- [MATERIAL SHOWN]:
= = = =

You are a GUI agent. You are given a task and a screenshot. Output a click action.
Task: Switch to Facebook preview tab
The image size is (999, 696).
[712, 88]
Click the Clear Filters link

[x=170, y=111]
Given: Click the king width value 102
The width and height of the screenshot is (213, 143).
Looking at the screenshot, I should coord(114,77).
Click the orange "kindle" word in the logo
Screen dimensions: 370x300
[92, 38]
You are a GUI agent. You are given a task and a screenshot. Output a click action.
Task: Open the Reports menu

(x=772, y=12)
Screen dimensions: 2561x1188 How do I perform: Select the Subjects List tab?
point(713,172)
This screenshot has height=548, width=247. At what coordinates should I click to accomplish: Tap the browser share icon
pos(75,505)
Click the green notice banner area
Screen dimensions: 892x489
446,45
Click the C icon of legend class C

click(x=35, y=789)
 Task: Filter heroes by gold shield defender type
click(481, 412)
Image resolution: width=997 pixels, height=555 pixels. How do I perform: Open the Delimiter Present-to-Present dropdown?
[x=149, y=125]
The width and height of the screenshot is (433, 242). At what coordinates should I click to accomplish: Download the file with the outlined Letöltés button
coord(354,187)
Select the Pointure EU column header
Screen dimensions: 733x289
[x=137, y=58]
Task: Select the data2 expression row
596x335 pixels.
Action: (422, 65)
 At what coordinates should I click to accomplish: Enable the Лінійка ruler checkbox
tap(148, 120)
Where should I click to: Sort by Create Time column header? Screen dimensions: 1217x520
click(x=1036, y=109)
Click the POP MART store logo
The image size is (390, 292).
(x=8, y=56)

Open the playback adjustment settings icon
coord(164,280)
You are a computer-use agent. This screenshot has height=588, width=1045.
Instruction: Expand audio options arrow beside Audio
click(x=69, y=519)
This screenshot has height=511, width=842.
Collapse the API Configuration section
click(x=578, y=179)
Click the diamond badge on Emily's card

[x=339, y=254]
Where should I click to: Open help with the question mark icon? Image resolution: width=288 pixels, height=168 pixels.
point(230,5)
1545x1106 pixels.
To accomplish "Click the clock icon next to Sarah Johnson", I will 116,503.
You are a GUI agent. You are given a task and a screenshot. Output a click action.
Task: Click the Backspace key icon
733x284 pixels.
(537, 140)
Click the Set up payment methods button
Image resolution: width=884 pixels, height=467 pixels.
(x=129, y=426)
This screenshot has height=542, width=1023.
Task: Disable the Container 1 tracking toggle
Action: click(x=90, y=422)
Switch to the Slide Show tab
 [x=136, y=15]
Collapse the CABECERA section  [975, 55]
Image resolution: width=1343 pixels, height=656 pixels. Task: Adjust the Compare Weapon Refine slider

= = = =

- [WHAT YOU SHOULD DO]: The answer must be the full listing, repeated exactly.

- [ANSWER TO THE PROBLEM]:
You are a GUI agent. You are given a task and a screenshot. Output a click action.
Task: Switch to Facebook preview tab
The image size is (999, 696).
[712, 88]
Click the Clear Filters link

[x=170, y=111]
Given: Click the king width value 102
The width and height of the screenshot is (213, 143).
Looking at the screenshot, I should coord(114,77).
Click the orange "kindle" word in the logo
Screen dimensions: 370x300
[92, 38]
You are a GUI agent. You are given a task and a screenshot. Output a click action.
Task: Open the Reports menu

(x=772, y=12)
Screen dimensions: 2561x1188 How do I perform: Select the Subjects List tab?
point(713,172)
This screenshot has height=548, width=247. At what coordinates should I click to accomplish: Tap the browser share icon
pos(75,505)
Click the green notice banner area
Screen dimensions: 892x489
446,45
Click the C icon of legend class C

click(x=35, y=789)
 Task: Filter heroes by gold shield defender type
click(481, 412)
Image resolution: width=997 pixels, height=555 pixels. How do I perform: Open the Delimiter Present-to-Present dropdown?
[x=149, y=125]
The width and height of the screenshot is (433, 242). At what coordinates should I click to accomplish: Download the file with the outlined Letöltés button
coord(354,187)
Select the Pointure EU column header
Screen dimensions: 733x289
[x=137, y=58]
Task: Select the data2 expression row
596x335 pixels.
Action: (422, 65)
 At what coordinates should I click to accomplish: Enable the Лінійка ruler checkbox
tap(148, 120)
Where should I click to: Sort by Create Time column header? Screen dimensions: 1217x520
click(x=1036, y=109)
Click the POP MART store logo
The image size is (390, 292).
(x=8, y=56)

Open the playback adjustment settings icon
coord(164,280)
You are a computer-use agent. This screenshot has height=588, width=1045.
Instruction: Expand audio options arrow beside Audio
click(x=69, y=519)
This screenshot has height=511, width=842.
Collapse the API Configuration section
click(x=578, y=179)
Click the diamond badge on Emily's card

[x=339, y=254]
Where should I click to: Open help with the question mark icon? Image resolution: width=288 pixels, height=168 pixels.
point(230,5)
1545x1106 pixels.
To accomplish "Click the clock icon next to Sarah Johnson", I will 116,503.
You are a GUI agent. You are given a task and a screenshot. Output a click action.
Task: Click the Backspace key icon
733x284 pixels.
(537, 140)
Click the Set up payment methods button
Image resolution: width=884 pixels, height=467 pixels.
(x=129, y=426)
This screenshot has height=542, width=1023.
Task: Disable the Container 1 tracking toggle
Action: click(x=90, y=422)
Switch to the Slide Show tab
 [x=136, y=15]
Collapse the CABECERA section  [975, 55]
Image resolution: width=1343 pixels, height=656 pixels. Task: Adjust the Compare Weapon Refine slider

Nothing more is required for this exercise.